Recent updates to the nowcasts for U.S. economic activity in the fourth quarter have shown significant upward revisions. However, the median estimate remains relatively unchanged, based on various data sources compiled by CapitalSpectator.com. Consequently, the U.S. economy appears poised for a slowdown in the final quarter of the year according to the median nowcast.
In December, U.S. economic activity reached a 33-month high according to the U.S. Composite, a GDP proxy based on surveys. “The services sector is thriving, with output increasing at its fastest rate since the economy reopened from COVID lockdowns in 2021,” declares Chris Williamson, chief business economist at S&P Global Market Intelligence. “This expansion in the service sector is propelling overall economic growth to its highest level in nearly three years, indicating GDP growth at an annualized rate of just over 3% in December.”
Here’s the follow-up to the first installment of our year-end review of Book Bits columns published in 2024. Enjoy your reading!
● Shocks, Crises, and False Alarms: How to Assess True Macroeconomic Risk
Philipp Carlsson-Szlezak and Paul Swartz
Excerpt via Harvard Business Review
In 2022, predictions of a wave of defaults in emerging markets due to rising U.S. interest rates were not realized. Similarly, a looming recession was forecasted repeatedly in 2022 and again in 2023, yet the resilient U.S. economy outperformed expectations, delivering strong growth.
This unpredictability comes with financial and organizational costs for executives and investors alike. For instance, automakers that reduced semiconductor orders in 2020 based on misinterpreted recession signals faced lost sales during the subsequent economic recovery. Abrupt strategic shifts in response to false alarms can also erode the trust leaders hold within their organizations. Clearly, understanding macroeconomic trends plays a crucial role.
I’m heading to Boston for a long weekend. I’ll resume updates on Tuesday, December 17. Please refrain from causing any disruptions while I’m away.
The premium for the U.S. 10-year Treasury yield saw a continued rebound in November compared to a “fair value” estimate calculated by CapitalSpectator.com. This represents the second consecutive month of increased premium, which is now at its highest level since May.

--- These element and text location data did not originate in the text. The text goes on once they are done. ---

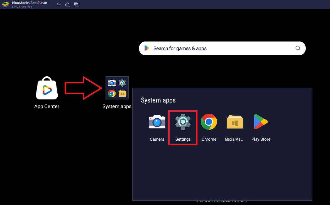The image size is (330, 205).
Task: Click the System apps label under folder
Action: [117, 106]
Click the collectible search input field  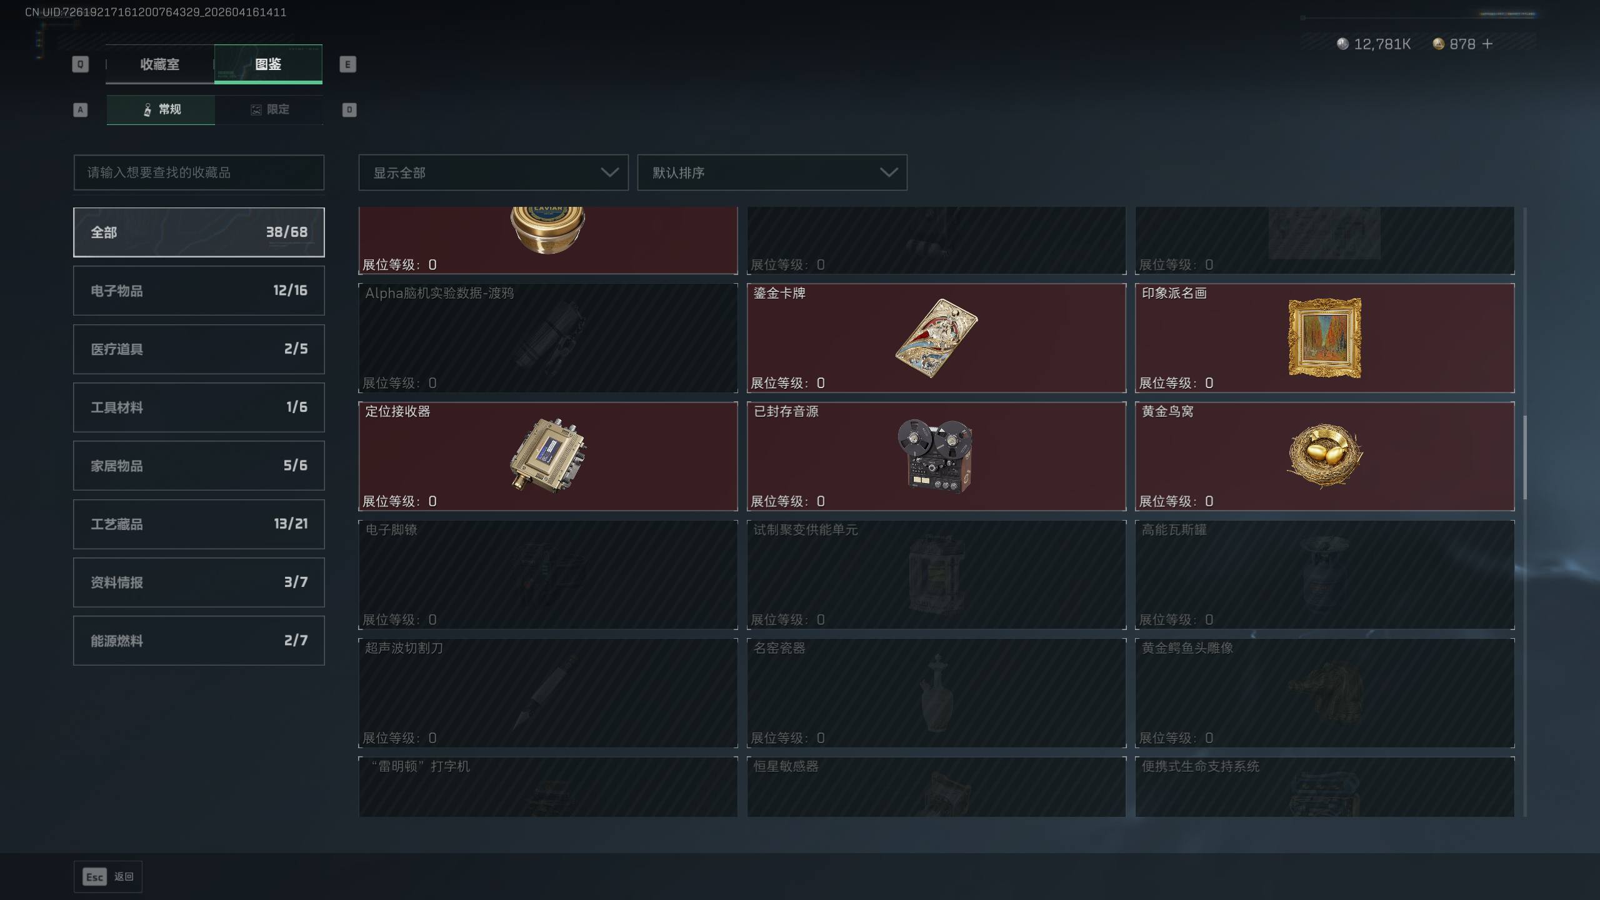[x=199, y=173]
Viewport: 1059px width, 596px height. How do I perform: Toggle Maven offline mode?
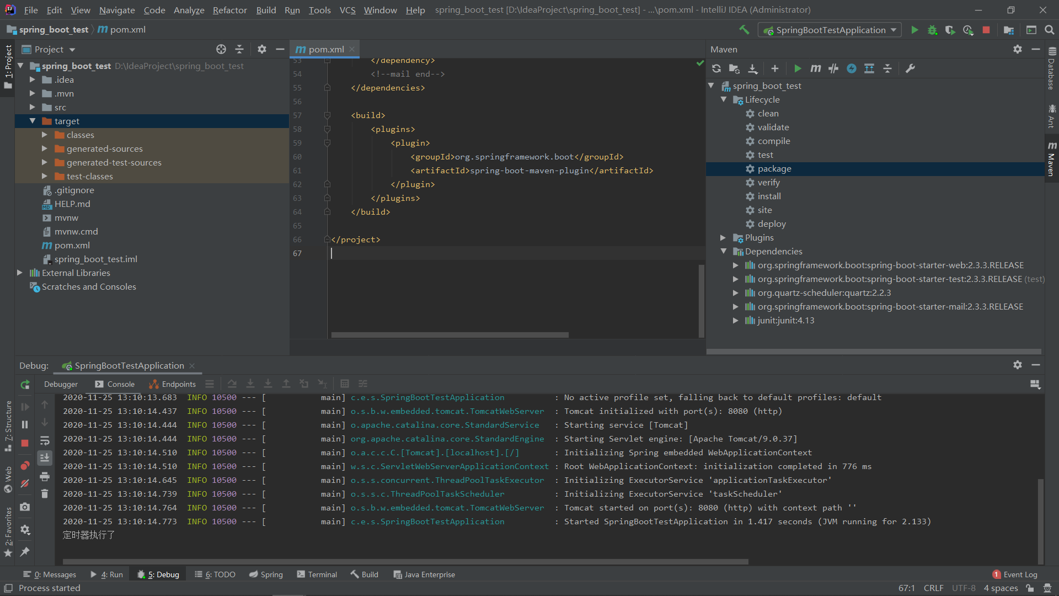[x=833, y=68]
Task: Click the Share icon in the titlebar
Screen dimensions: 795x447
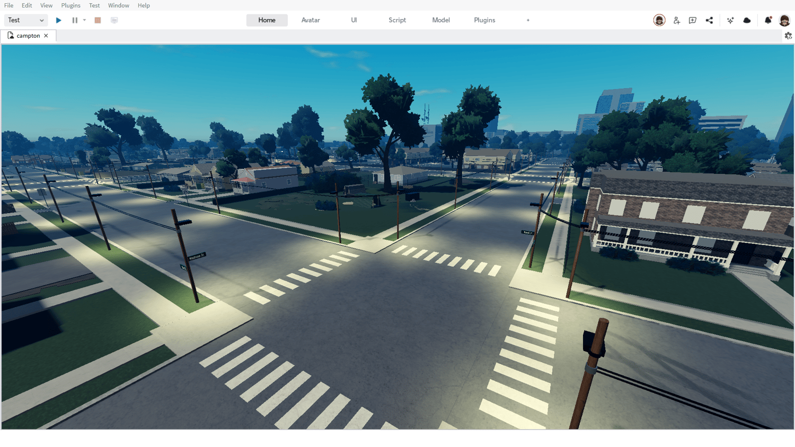Action: pyautogui.click(x=710, y=20)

In November, U.S. consumer inflation increased modestly to a yearly rate of 2.7%, marking the second consecutive month of slight upticks. Core CPI, excluding volatile food and energy prices, remained stable at 3.3%. “This consistent core inflation sets the stage for a potential rate cut at the upcoming Federal Open Market Committee meeting,” states Whitney Watson, global co-head and co-CIO for fixed income at Goldman Sachs Asset Management. “With this new data, the Fed will head into the holiday break with confidence in the ongoing disinflation process and is likely to pursue further gradual easing in the new year.”
The competitive race for the top spot among equity sectors has recently shifted to a clear lead for communications services stocks, as indicated by a selection of ETFs through Tuesday’s close (December 10).
Saudi Arabia faces challenges in its objective to maintain elevated crude oil prices. “Increasing U.S. production and internal pressures within OPEC+ restrict the kingdom’s influence over pricing,” reports The Wall Street Journal. The prospect of deregulation may embolden U.S.-based shale drillers to ramp up output. Simultaneously, the International Energy Agency forecasts that global oil supply will outstrip demand by over one million barrels per day next year unless production cuts are implemented. Brent crude, the international benchmark, has decreased by 6.5% this year.
Disinflation trends have recently stalled, prompting economists to speculate whether this is a brief setback or a signal of a lasting shift. The consumer price report for November, coming out tomorrow, is highly anticipated for insights on this matter.
U.S. small business optimism saw a significant rise in November, according to NFIB’s survey. “The election results signify a major shift in economic policy, leading to increased optimism among small business owners,” states Bill Dunkelberg, chief economist at NFIB. “Main Street also reported greater confidence in future business conditions, breaking almost three years of record uncertainty.”
#### Conclusion
The economic landscape in the U.S. demonstrates a combination of optimism and challenges, with significant variations across different sectors. As we move forward, monitoring these trends and their implications will be vital for understanding future economic conditions.